Dona Maria disse que se mudou para a casa há cerca de oito anos. O imóvel pertencia à mãe, que se mudou para o bairro em 1971, e a família desconhecia o problema. Com os corantes jogados em pontos específicos da casa, os técnicos constataram que a ligação do banheiro estava irregular e que a água do esgoto está indo parar direto no pequeno córrego que passa no bairro. ''Não sabia que estava ligado errado'', justificou. Ela garantiu que vai regularizar a situação mas reclamou que o ''prazo dado é muito pequeno''. ''Só com encanamento vou gastar uns R$ 70,00 e ainda vai ter a mão-de-obra do pedreiro'', apontou.
A Sanepar estima que a situação encontrada na casa de dona Maria se repita em pelo menos mais 9,4 mil ligações entre as 60 mil que serão vistorias em Londrina (50 mil) e Cambé (10 mil). O gerente metropolitano da empresa, Sérgio Bahls, informou que o trabalho de vistoria deve durar 12 meses e será feito por uma empresa terceirizada. Inicialmente serão vistoriadas as 4,7 mil ligações com irregularidades detectadas no ano passado. Caso o problema não tenha sido resolvido, vai ser concedido novamente o prazo de 60 dias. Se a situação persistir, a Sanepar poderá aplicar multas e relatar o caso à Promotoria de Defesa do Meio Ambiente. A ação é parte de uma iniciativa conjunta entre Sanepar, Instituo Ambiental do Paraná (IAP), secretarias municipal e estadual do Meio Ambiente, Vigilância Sanitária e Conselho Municipal do meio ambiente.

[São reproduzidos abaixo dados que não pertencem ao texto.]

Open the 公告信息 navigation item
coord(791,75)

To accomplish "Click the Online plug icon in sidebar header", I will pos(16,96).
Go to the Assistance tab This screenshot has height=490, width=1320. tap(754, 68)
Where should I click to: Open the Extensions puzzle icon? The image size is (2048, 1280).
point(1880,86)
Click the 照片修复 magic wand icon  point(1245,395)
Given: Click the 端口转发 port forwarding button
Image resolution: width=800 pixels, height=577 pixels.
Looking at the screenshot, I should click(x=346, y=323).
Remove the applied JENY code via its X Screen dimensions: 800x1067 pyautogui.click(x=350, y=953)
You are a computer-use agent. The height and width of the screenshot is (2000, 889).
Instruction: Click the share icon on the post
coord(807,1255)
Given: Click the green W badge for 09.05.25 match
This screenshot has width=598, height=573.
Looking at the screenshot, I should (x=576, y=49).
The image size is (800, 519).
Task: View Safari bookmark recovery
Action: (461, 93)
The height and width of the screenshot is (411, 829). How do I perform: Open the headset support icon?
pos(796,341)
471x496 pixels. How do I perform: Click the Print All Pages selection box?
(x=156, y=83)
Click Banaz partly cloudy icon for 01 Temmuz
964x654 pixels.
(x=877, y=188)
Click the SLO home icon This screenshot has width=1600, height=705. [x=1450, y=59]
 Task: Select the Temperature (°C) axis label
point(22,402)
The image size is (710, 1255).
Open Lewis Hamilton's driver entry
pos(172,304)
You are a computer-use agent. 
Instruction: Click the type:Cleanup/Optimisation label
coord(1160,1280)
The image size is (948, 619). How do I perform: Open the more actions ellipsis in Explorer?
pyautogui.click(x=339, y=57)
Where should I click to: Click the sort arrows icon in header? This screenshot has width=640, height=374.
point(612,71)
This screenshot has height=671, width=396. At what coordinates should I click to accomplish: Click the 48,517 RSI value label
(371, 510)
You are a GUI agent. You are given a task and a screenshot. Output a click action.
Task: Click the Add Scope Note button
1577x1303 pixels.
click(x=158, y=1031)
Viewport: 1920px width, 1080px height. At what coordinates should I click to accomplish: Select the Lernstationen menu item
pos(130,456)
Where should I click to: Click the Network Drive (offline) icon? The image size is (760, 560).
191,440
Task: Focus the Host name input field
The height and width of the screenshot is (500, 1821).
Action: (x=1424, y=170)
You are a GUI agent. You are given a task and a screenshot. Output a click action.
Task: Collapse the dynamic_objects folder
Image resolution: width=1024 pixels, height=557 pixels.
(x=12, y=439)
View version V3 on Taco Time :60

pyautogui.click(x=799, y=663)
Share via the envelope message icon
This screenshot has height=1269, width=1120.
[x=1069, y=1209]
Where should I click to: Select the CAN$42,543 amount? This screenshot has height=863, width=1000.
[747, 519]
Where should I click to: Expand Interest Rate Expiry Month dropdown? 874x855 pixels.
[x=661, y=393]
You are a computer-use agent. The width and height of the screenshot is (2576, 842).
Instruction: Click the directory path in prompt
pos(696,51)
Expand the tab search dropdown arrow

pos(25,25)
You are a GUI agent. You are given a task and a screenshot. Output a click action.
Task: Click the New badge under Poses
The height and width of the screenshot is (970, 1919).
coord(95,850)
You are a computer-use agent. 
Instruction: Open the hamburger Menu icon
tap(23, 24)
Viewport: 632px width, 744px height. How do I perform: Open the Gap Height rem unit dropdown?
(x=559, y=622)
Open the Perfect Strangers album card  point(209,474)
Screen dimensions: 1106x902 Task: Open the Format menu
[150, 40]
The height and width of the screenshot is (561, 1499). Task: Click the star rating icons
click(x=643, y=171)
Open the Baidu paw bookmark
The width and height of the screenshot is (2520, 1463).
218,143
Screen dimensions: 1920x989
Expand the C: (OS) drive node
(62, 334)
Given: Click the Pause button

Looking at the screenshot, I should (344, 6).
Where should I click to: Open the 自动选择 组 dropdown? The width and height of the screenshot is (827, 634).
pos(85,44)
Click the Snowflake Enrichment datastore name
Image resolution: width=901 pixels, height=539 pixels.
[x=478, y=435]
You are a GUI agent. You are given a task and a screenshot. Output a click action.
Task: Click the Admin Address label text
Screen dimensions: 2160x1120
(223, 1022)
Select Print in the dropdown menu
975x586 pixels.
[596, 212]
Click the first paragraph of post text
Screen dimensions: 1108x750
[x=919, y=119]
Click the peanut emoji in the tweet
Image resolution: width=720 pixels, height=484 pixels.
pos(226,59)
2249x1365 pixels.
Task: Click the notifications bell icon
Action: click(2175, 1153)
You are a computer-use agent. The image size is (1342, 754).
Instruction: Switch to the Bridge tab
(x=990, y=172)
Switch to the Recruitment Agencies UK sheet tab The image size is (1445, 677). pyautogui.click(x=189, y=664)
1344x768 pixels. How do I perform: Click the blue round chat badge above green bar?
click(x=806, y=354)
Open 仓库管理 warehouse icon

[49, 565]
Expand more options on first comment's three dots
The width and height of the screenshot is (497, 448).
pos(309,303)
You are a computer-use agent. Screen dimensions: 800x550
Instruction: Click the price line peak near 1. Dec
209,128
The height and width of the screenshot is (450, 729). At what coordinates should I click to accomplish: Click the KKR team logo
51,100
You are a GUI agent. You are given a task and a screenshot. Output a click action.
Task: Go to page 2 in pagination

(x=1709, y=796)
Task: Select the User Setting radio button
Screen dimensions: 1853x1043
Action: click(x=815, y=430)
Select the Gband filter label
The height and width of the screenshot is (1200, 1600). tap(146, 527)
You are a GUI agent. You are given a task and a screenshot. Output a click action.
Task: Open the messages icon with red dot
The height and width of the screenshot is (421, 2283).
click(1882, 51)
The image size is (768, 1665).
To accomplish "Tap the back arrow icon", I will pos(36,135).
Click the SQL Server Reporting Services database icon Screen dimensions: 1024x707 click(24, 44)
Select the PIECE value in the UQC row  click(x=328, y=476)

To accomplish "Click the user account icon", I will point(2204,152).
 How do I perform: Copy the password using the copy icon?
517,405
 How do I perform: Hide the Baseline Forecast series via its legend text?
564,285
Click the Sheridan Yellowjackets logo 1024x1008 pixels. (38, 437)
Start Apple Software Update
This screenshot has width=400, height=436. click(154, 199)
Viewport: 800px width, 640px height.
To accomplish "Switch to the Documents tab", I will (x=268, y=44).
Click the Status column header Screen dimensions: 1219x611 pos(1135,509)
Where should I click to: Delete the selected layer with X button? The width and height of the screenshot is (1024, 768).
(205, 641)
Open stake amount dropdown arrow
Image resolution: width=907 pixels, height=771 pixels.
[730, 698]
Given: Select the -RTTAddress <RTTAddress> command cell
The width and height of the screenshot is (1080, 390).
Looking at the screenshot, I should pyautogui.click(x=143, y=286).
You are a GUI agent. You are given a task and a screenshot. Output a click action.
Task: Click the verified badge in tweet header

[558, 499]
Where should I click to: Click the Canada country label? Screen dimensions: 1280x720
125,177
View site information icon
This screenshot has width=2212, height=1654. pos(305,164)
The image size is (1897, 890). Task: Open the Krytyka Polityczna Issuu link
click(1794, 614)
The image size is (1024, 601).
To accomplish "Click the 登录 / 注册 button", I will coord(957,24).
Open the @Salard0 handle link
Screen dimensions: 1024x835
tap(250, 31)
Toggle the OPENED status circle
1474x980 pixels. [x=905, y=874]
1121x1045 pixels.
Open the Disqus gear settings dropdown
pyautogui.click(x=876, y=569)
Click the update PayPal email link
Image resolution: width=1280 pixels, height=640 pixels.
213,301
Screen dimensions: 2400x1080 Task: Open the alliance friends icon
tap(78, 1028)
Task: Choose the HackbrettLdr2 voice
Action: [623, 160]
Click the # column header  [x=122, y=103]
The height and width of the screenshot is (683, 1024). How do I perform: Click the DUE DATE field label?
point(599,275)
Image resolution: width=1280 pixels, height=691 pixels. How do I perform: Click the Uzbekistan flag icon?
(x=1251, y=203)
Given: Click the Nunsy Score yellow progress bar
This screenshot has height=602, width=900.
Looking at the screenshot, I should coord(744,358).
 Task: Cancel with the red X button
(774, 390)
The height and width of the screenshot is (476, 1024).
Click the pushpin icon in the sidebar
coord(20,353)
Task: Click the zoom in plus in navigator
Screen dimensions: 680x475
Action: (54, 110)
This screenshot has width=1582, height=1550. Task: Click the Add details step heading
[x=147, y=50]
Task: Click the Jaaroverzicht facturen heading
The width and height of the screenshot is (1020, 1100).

As irregularidades mais frequentes encontradas são ligações de escoamento de água da chuva na rede de esgoto ou o contrário, ligações de esgoto doméstico na rede de escoamento pluvial. O resultado disso são os transbordamentos nos pontos mais baixos e mais danos ambientais. Segundo Bahls, a Sanepar tem um gasto mensal de R$ 100 mil apenas com o trabalho de manutenção preventiva.
Para Bahls, as pessoas usam incorretamente a rede de esgoto porque ''não têm noção do mal que estão provocando ao meio ambiente''. ''É um problema cultural'', completou. Por isso, além de fazer a vistoria, a Sanepar também está entregando folhetos com explicações sobre como fazer corretamente a ligação do esgoto na rede e sobre o uso correto da rede de esgoto, com exemplos do que pode e do que não pode ser jogado no esgoto sanitário.